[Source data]
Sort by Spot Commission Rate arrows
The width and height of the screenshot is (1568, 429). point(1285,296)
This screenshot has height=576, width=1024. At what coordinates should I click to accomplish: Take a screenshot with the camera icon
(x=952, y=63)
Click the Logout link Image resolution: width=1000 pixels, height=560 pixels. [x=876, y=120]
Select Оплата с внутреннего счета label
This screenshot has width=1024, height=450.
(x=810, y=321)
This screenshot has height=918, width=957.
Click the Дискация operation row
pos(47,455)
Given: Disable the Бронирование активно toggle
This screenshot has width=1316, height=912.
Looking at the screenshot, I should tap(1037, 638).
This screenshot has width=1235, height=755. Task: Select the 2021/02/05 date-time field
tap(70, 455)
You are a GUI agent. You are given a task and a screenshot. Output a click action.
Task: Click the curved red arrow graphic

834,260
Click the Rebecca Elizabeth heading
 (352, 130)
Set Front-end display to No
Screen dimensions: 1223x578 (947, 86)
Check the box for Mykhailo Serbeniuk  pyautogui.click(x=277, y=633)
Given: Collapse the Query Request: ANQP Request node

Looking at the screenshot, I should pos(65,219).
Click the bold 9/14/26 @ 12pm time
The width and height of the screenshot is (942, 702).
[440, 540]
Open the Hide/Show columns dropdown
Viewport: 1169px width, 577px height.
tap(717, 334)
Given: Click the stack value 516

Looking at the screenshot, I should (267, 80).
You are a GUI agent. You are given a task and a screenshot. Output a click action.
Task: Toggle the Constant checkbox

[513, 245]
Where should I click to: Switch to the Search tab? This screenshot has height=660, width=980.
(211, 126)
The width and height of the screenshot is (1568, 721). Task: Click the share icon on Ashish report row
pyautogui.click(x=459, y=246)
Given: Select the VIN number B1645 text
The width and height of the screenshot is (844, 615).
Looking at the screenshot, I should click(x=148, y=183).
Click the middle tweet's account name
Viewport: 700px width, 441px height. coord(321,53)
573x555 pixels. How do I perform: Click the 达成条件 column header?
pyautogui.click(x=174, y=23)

## YOUR GOAL
Output every record above, exactly as written.

## EXERCISE RESPONSE
Sort by Spot Commission Rate arrows
The width and height of the screenshot is (1568, 429). point(1285,296)
This screenshot has height=576, width=1024. At what coordinates should I click to accomplish: Take a screenshot with the camera icon
(x=952, y=63)
Click the Logout link Image resolution: width=1000 pixels, height=560 pixels. [x=876, y=120]
Select Оплата с внутреннего счета label
This screenshot has width=1024, height=450.
(x=810, y=321)
This screenshot has height=918, width=957.
Click the Дискация operation row
pos(47,455)
Given: Disable the Бронирование активно toggle
This screenshot has width=1316, height=912.
Looking at the screenshot, I should tap(1037, 638).
This screenshot has width=1235, height=755. Task: Select the 2021/02/05 date-time field
tap(70, 455)
You are a GUI agent. You are given a task and a screenshot. Output a click action.
Task: Click the curved red arrow graphic

834,260
Click the Rebecca Elizabeth heading
 (352, 130)
Set Front-end display to No
Screen dimensions: 1223x578 (947, 86)
Check the box for Mykhailo Serbeniuk  pyautogui.click(x=277, y=633)
Given: Collapse the Query Request: ANQP Request node

Looking at the screenshot, I should pos(65,219).
Click the bold 9/14/26 @ 12pm time
The width and height of the screenshot is (942, 702).
[440, 540]
Open the Hide/Show columns dropdown
Viewport: 1169px width, 577px height.
tap(717, 334)
Given: Click the stack value 516

Looking at the screenshot, I should (267, 80).
You are a GUI agent. You are given a task and a screenshot. Output a click action.
Task: Toggle the Constant checkbox

[513, 245]
Where should I click to: Switch to the Search tab? This screenshot has height=660, width=980.
(211, 126)
The width and height of the screenshot is (1568, 721). Task: Click the share icon on Ashish report row
pyautogui.click(x=459, y=246)
Given: Select the VIN number B1645 text
The width and height of the screenshot is (844, 615).
Looking at the screenshot, I should click(x=148, y=183).
Click the middle tweet's account name
Viewport: 700px width, 441px height. coord(321,53)
573x555 pixels. How do I perform: Click the 达成条件 column header?
pyautogui.click(x=174, y=23)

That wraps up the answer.